The server doesn’t go down but, just the management server gets blocked. Is there any alternative for using the managment server? Maybe, a desktop client instead of browser?

This is a local installation of couchbase-server-enterprise_7.2.0-windows_amd64 on a Windows 11 in a corporate network. I’m trying to access it from the same machine. Everyone in my team is facing the same issue.

Does it hang/timeout? Or does it give an error (“Connection refused or similar”)?

The server logs (on my machine, anyway) are under “Library/Application Support/Couchbase/var/lib/couchbase/logs”. If the management process is exiting and restarting there might be information in babysitter.log.

Apologies for the delay in response.

These are the curl responses, executed at various time after the admin console goes unavailable–

c:>curl http://localhost:8091
<-!DOCTYPE HTML PUBLIC “-//IETF//DTD HTML 2.0//EN”><-html><-title>301 Moved Permanently<-h1>Moved Permanently<-p>The document has moved <-a href="http://localhost:8091/ui/index.html>here.

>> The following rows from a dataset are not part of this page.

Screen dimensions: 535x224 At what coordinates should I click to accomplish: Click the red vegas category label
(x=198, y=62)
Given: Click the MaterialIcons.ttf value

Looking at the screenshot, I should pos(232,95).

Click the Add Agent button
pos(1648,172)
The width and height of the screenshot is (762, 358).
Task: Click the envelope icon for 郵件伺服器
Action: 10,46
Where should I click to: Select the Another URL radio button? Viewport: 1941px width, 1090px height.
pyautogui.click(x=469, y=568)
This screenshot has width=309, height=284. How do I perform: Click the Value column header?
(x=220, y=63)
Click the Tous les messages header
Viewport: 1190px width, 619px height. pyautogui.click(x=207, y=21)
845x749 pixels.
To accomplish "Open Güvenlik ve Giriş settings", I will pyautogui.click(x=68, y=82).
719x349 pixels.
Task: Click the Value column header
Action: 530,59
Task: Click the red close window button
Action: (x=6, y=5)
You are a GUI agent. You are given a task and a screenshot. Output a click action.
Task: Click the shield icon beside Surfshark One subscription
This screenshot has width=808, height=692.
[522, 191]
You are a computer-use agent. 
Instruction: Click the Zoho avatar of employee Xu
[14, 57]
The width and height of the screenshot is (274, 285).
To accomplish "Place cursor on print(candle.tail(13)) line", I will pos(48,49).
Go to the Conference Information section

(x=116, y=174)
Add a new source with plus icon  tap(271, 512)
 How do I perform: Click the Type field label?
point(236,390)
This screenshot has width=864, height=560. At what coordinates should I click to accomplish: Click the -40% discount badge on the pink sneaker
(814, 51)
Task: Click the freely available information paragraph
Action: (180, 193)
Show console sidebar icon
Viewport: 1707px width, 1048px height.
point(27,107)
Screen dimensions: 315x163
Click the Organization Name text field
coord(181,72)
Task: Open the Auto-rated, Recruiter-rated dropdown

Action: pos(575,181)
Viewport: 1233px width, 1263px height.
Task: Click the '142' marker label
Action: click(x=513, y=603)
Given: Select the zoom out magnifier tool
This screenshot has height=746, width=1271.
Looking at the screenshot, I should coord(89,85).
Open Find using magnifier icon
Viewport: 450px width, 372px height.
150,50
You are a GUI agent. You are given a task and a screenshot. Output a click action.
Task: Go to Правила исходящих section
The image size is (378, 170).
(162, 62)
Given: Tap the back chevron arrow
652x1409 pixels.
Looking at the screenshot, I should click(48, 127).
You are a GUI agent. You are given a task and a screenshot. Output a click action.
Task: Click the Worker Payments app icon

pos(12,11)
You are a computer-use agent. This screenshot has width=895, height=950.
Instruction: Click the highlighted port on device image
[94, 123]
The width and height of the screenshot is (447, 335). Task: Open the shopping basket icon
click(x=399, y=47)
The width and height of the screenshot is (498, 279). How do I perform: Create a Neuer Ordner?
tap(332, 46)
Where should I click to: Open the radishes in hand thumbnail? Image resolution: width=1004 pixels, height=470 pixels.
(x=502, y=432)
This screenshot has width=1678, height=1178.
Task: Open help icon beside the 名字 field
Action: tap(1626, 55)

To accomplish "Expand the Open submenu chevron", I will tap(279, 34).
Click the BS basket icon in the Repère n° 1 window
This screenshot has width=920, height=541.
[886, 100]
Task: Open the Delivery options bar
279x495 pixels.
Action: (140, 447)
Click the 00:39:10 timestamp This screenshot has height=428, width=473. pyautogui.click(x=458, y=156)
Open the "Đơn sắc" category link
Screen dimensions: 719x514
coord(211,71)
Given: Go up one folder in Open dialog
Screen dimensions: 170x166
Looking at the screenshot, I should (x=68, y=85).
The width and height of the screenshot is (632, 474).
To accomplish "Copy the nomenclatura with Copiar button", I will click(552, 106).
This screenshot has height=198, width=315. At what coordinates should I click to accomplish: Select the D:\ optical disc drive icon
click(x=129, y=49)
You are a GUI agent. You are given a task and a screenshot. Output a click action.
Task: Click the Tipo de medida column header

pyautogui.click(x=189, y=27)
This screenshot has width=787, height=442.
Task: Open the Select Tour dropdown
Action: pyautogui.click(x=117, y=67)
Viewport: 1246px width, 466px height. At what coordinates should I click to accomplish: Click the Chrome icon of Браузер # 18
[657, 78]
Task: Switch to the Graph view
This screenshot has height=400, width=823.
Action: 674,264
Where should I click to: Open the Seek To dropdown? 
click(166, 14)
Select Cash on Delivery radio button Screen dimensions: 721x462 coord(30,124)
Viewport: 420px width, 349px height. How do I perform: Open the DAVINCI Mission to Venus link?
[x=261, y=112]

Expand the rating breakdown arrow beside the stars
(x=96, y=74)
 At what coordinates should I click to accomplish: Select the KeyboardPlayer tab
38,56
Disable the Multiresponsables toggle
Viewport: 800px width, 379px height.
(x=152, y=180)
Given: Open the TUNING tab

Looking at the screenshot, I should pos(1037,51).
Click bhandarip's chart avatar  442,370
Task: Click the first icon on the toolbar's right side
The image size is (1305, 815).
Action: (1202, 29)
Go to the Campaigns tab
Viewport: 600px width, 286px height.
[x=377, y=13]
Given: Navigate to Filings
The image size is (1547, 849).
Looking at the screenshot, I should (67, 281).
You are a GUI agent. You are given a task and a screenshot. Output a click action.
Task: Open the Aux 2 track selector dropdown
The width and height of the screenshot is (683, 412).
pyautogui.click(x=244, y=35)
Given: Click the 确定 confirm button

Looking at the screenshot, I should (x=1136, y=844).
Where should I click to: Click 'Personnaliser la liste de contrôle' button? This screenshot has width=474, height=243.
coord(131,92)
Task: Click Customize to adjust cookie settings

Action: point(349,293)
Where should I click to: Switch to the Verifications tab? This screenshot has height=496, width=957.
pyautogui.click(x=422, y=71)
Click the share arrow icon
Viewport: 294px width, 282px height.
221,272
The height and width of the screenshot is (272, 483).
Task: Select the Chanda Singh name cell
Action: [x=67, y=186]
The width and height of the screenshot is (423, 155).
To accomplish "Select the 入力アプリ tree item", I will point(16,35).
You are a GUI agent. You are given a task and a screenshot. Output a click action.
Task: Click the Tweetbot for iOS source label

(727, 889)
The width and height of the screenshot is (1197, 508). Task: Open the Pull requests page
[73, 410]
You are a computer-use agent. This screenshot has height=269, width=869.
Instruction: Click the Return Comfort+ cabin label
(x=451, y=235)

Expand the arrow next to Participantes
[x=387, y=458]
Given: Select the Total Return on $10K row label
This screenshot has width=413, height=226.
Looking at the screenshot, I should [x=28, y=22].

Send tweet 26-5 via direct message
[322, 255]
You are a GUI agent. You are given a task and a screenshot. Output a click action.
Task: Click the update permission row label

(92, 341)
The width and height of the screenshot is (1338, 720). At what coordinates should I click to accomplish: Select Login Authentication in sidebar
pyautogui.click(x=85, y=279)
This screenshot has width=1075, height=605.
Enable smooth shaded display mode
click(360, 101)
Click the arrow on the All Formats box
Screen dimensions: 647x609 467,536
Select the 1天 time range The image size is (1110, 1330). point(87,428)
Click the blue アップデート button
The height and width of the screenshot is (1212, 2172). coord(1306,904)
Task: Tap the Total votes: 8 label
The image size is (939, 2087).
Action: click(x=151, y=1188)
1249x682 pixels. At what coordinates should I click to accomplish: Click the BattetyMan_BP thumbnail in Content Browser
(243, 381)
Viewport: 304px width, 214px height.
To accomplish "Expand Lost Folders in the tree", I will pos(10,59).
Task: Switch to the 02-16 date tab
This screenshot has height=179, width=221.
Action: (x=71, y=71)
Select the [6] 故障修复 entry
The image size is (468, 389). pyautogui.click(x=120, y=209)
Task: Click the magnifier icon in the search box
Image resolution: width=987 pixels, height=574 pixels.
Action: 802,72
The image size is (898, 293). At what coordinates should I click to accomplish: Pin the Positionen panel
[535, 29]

c:>curl http://localhost:8091/
<-!DOCTYPE HTML PUBLIC “-//IETF//DTD HTML 2.0//EN”><-html><-head><-title>301 Moved Permanently<-body><-h1>Moved Permanently<-p>The document has moved <-a href="http://localhost:8091/ui/index.html>here.

c:>curl https://localhost:18091/
curl: (7) Failed to connect to localhost port 18091 after 2260 ms: Couldn’t connect to server

c:>curl https://localhost:18091/
curl: (7) Failed to connect to localhost port 18091 after 2266 ms: Couldn’t connect to server

c:>curl http://localhost:8091/
curl: (7) Failed to connect to localhost port 8091 after 2231 ms: Couldn’t connect to server

[I’ve edited the html tags in above responses to make them appear in plaintext]

I did try accessing http://localhost:8091/ui/index.html also instead of hoping http://localhost:8091 to take me there. Created no difference.

When it stops working, on browser, it is either ERR_CONNECTION_REFUSED or in best case it shows the login page which keeps reloading itself on attempting to go past it by providing credentials.

I tried making sense of babysitter and other logs but, the content is overwhelming to process as a user.

These are on Windows 11 machine with couchbase-server-community_7.1.1-windows_amd64.msi

I was trying couchbase-server-enterprise_7.2.0-windows_amd64.msi and couchbase-server-enterprise_7.2.3-windows_amd64.msi earlier and it was giving me the same experience.

It should give the 301 “Moved” response if the couchbase management server is running.

If the couchbase management server is not running, it should immediately give “Failed to connect”. I’m not sure why yours takes over two seconds.

curl: (7) Failed to connect to localhost port 8091 after 5 ms: Couldn’t connect to server

Can you zip up your logs directory and try posting it here?

As my setup and issue is on a corporate device, I’m not comfortable in sharing the logs on public forum.

If someone can guide with troubleshooting options, I can try on my own.

I’ve never seen this behavior before, so I’m in the same boat as yourself for troubleshooting. Since yourself @getzafar and @Jaccob are the only ones having this issue, maybe you could share and compare your environments.

Given that the logs have timestamps, and the issue is not present at one moment and present at another, anything logged when the change occurs would have a timestamp between the ‘working’ time and ‘not working’ time.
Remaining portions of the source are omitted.